Der Advent ist die dunkelste Zeit des Jahres. Und die kärgste.

Advent. Die dunkelste Zeit des Jahres. Und die kärgste. Die Tage sind kurz, die Bäume stehen kahl, in den Kirchen fehlen die Blumen und die Texte künden von Sehnsucht. Von alters her trägt der Advent Violett, die Farbe der Buße, die Farbe des Verzichts. Violett strahlt nicht, violett wuselt nicht. Violett wartet. Still, nüchtern, hellwach.

Matthias Leis arbeitet als Pastoralreferent
Mannheim.

So jedenfalls war der Advent ursprünglich einmal gedacht. „Davon ist heute kaum noch etwas übrig“, beobachtet Matthias Leis. Die Weihnachtsmärkte sind hell, laut und voll. Alle haben Stress wegen der Geschenke und des Essens. Dies muss noch erledigt werden. Und jenes. „Einmal habe ich im Advent tatsächlich über 250 Karten von Hand geschrieben“, gesteht Leis. Kein Platz für Sehnsucht, nirgends.

Dann kam die improvisierte „Engelshaltestelle“. Und alles war anders. „Ich habe gemerkt, wie gut es mir tut, die gewohnten Strukturen zu verlassen und dorthin zu gehen, wo die Menschen sind“, überlegt Matthias Leis. „Um zuzuhören und von meinem Glauben zu erzählen.“ Das ist zwar nicht einfach und auch nicht besonders gemütlich, gibt der katholische Theologe zu. Aber wahrscheinlich für die Kirche der einzige Weg in die Zukunft.

Die vier Wochen vor Weihnachten sind die ideale Zeit, um ein Ritual zu installieren.

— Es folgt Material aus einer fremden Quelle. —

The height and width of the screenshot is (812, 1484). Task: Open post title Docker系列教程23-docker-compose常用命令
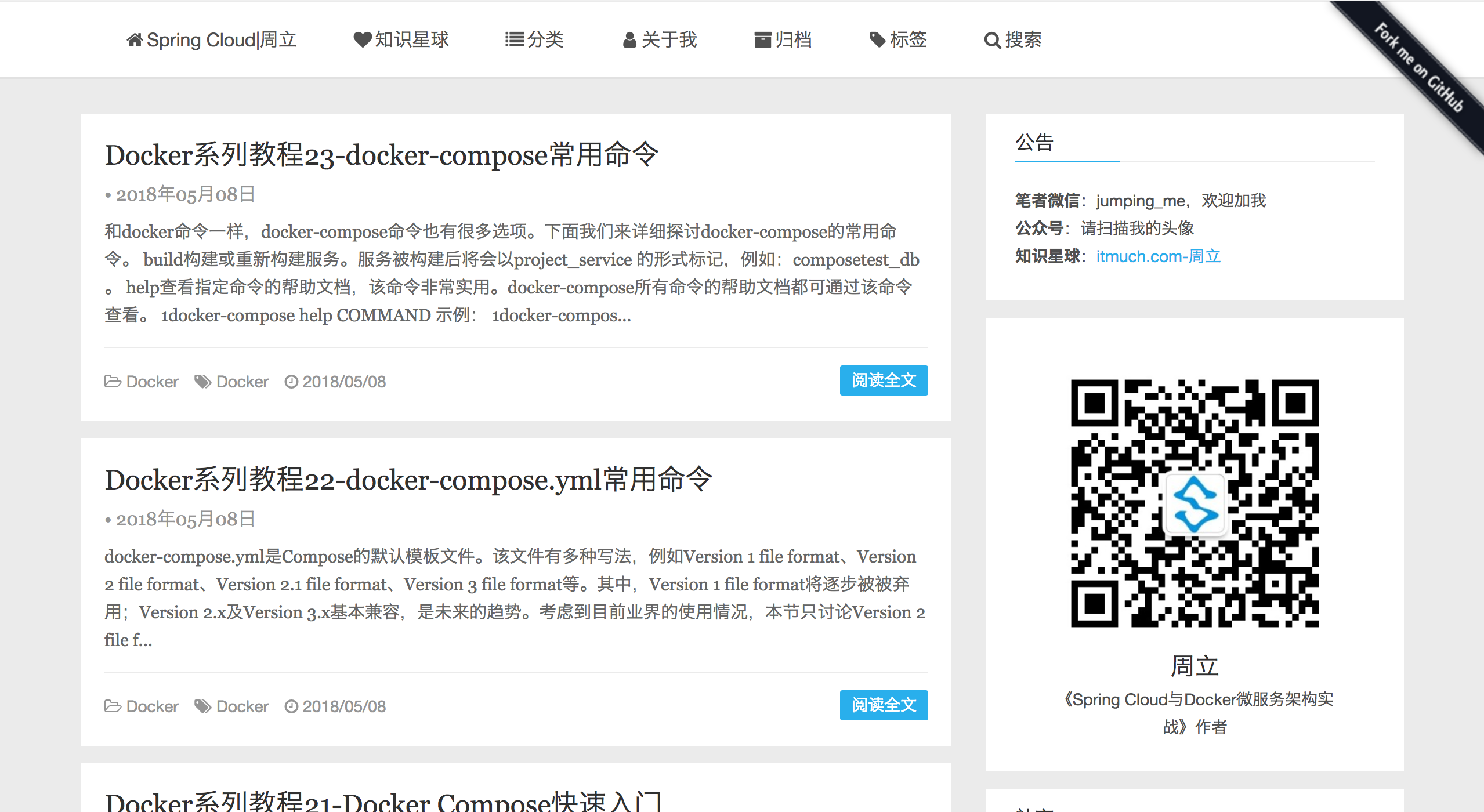click(x=381, y=155)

Der Weg zum Licht führt steil hinab in die Tiefe. Stufe um Stufe steigt man die verwitterte Treppe zum Markushaus in der Heidelberger Südstadt hinunter, wo einst der evangelische Kindergarten sein Domizil hatte. Heute residiert hier das „Café Licht“, mit angesagten Vintage-Möbeln und Profi-Kaffeemaschine. Es ist warm und gemütlich im „Licht“, und fast immer triff man hier Mathis Goseberg.

Das Café Licht in der Heidelberger Südstadt wird vom CVJM betrieben.

Er ist einer von drei Pfarrern in der fusionierten evangelischen Megapfarrei „Christus-Luther-Markus“ – was man ihm aber auf den ersten Blick so gar nicht ansieht. Denn Goseberg wirkt sehr jung, eloquent, und er ist tief verwurzelt in der Szene.

„Das ,Licht‘ sieht zwar aus wie ein Café“, sagt Pfarrer Goseberg. „Aber in Wahrheit ist es eine Kirche im besten Sinn.“ Weil Kirchen ja Orte der Begegnung seien, offen für jeden, unabhängig von Alter, Verdienst oder Glauben. An Sonntagen lädt Mathis Goseberg oft zum „Community-Gottesdienst“ ins „Licht“. Mittags um 15 Uhr. Es gibt Live-Musik, Kreativ-Stationen und gemeinsames Essen. „Die Kirche der Zukunft muss ihren Schwerpunkt auf Beziehungen legen“, findet auch Goseberg. „In ihnen drückt sich unser Glauben aus.“

„Duschen im Kerzenschein ist auch auch einmal etwas anderes.“

Der Grundgedanke des Advent, überlegt der evangelische Theologe, ist die Aufforderung zu mehr Achtsamkeit. Was ja heute in aller Munde ist. „Achtsamkeit bedeutet, dass man den Tag nicht einfach vorbeiziehen lässt, sondern ihn bewusst strukturiert.“ Dabei helfen Rituale. Weil sie dem Menschen Leichtigkeit und Ruhe, Halt und Sicherheit geben. Die vier Wochen vor Weihnachten sind eine ideale Zeit, um solch ein Ritual neu zu installieren, findet Goseberg.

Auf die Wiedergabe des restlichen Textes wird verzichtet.